* **What to work on**
Leaving out every picture, retype the lines below from the top through the one that contains "Check the CaviWipes Towelette Wipes checkbox".

* **Dataset entries**
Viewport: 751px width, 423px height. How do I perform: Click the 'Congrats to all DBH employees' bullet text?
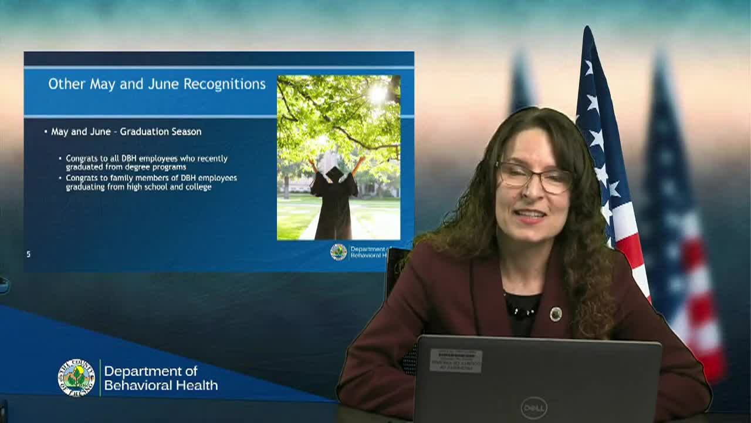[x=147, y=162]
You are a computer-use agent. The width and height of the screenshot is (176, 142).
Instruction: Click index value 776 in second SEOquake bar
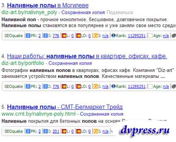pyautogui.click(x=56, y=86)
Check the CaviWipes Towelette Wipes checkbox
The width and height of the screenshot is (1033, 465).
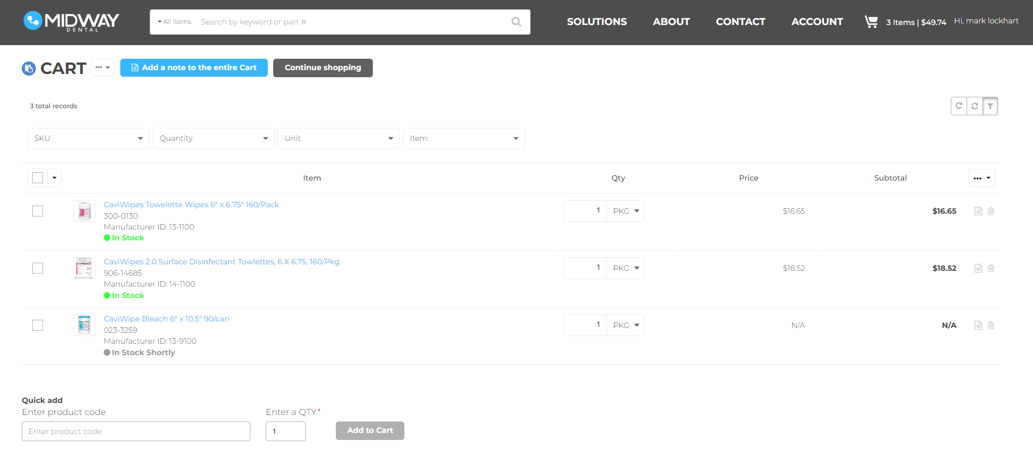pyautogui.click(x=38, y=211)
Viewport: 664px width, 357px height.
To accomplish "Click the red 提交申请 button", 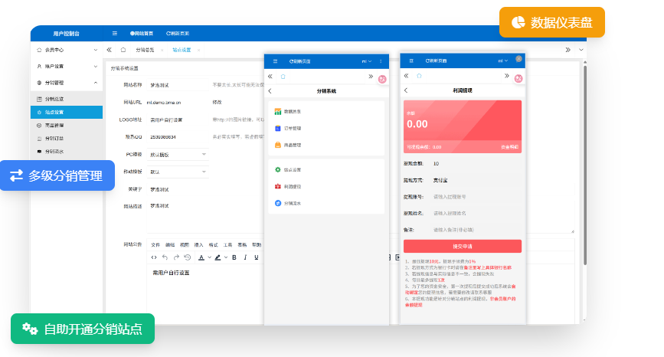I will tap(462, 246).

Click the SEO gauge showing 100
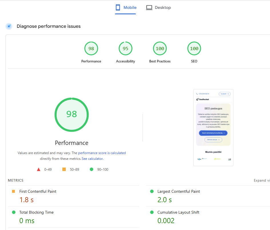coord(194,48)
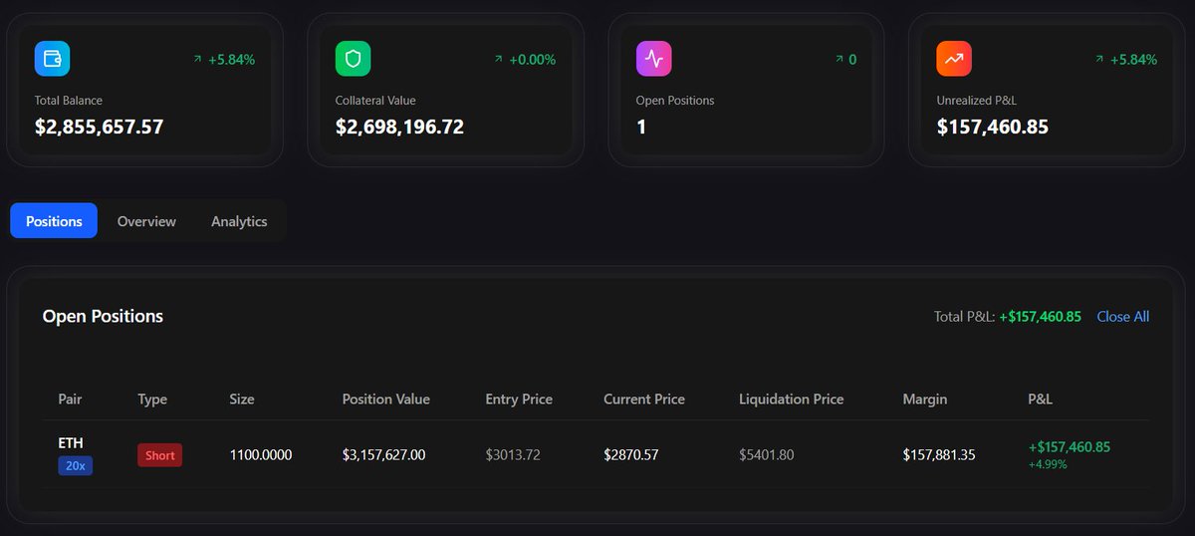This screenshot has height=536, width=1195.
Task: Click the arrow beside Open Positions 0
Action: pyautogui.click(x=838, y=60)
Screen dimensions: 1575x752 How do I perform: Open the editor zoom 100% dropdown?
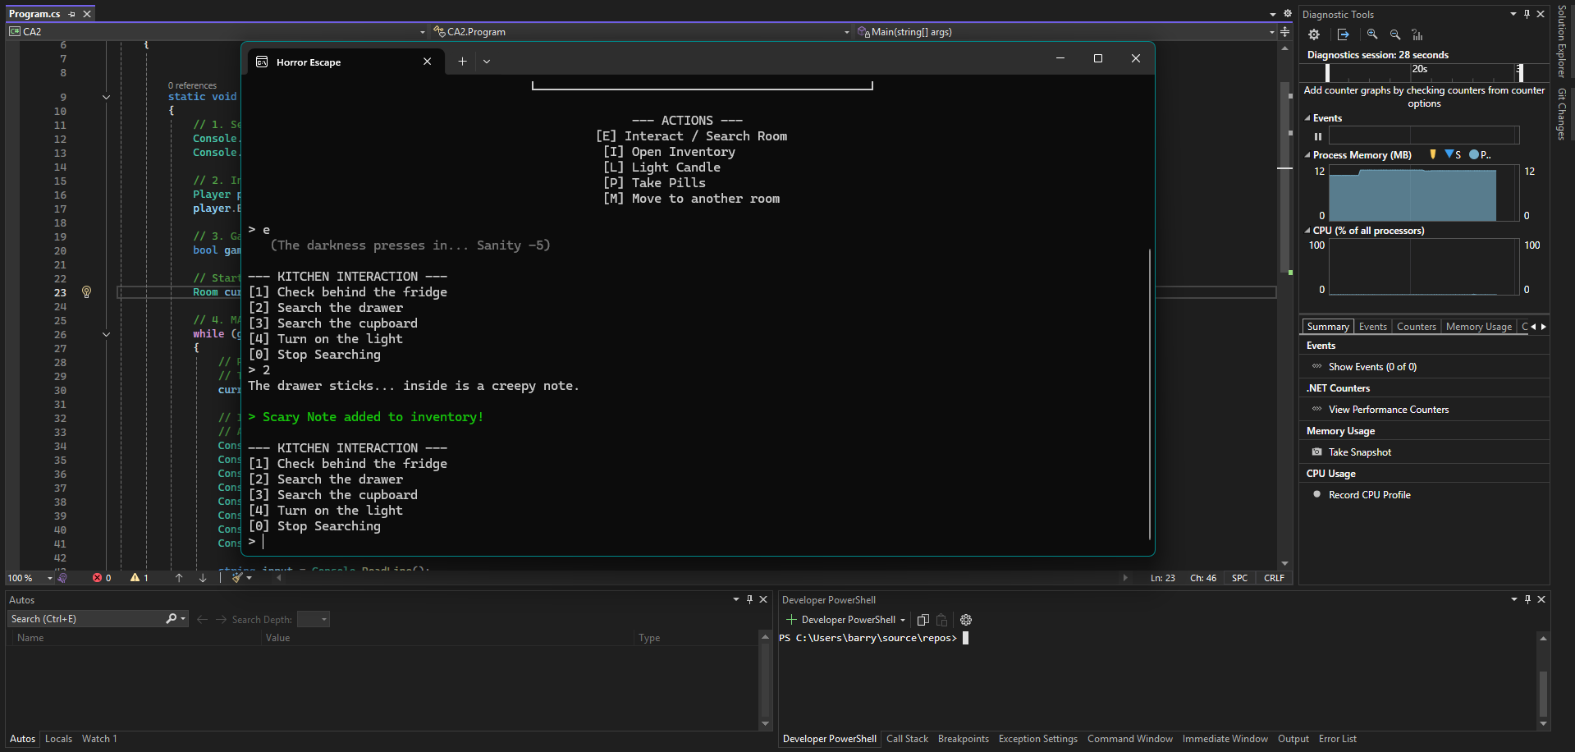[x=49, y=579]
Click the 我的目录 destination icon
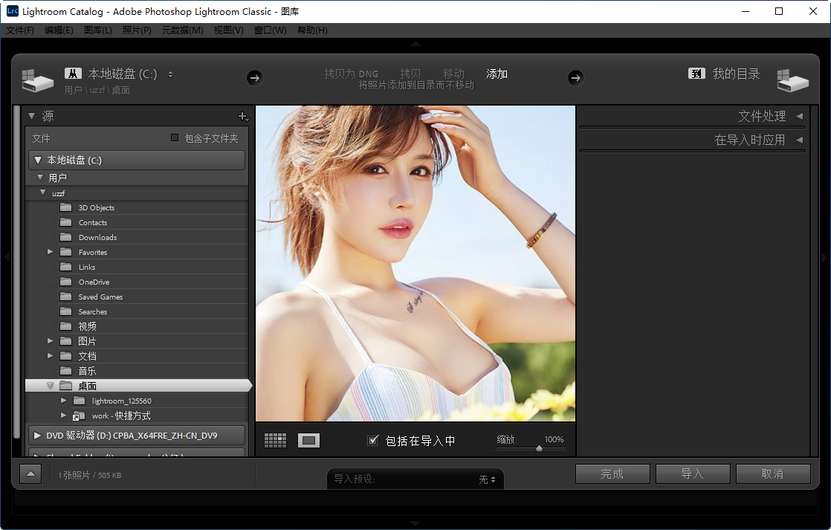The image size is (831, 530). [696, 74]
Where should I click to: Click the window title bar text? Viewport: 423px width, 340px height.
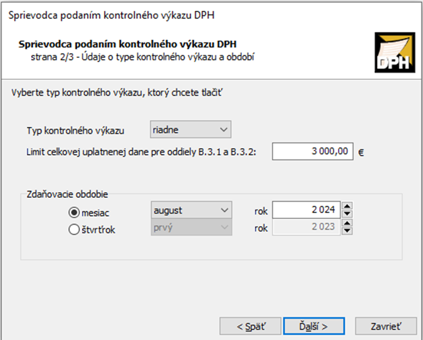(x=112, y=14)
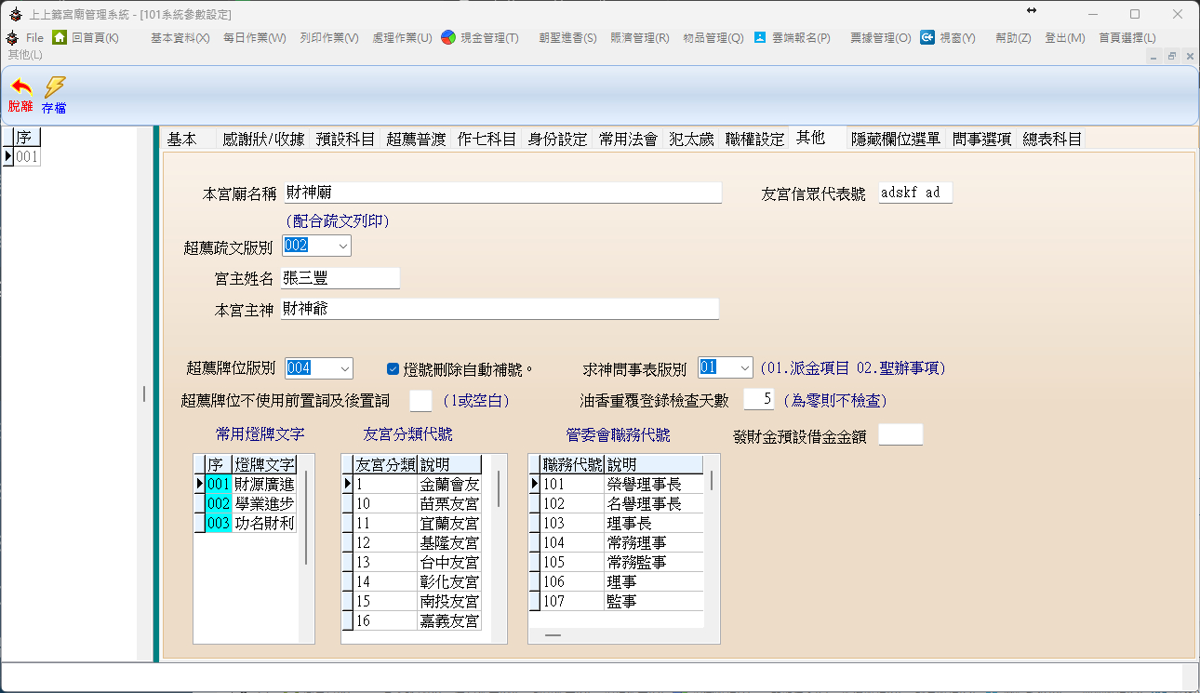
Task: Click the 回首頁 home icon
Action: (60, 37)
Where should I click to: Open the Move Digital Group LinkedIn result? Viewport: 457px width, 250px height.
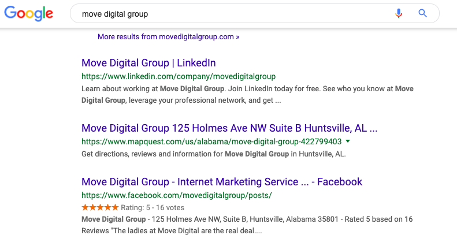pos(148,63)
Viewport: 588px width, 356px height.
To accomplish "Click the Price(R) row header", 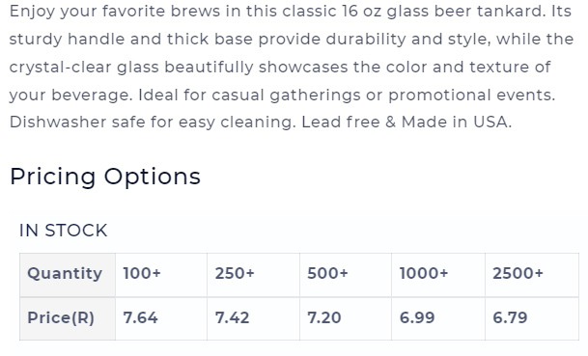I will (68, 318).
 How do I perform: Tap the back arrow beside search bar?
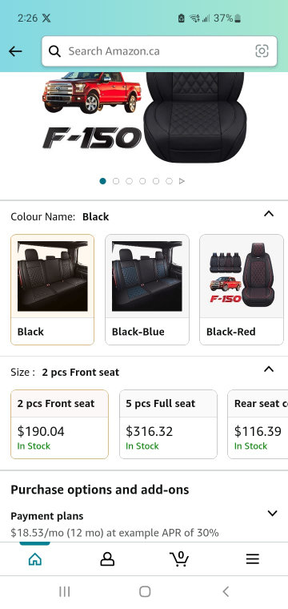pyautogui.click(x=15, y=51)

* **Response area**
Viewport: 751px width, 423px height. How do I perform: Click the 'Congrats to all DBH employees' bullet text?
[x=147, y=162]
You are a computer-use agent. The width and height of the screenshot is (176, 142).
Instruction: Click index value 776 in second SEOquake bar
pyautogui.click(x=56, y=86)
Check the CaviWipes Towelette Wipes checkbox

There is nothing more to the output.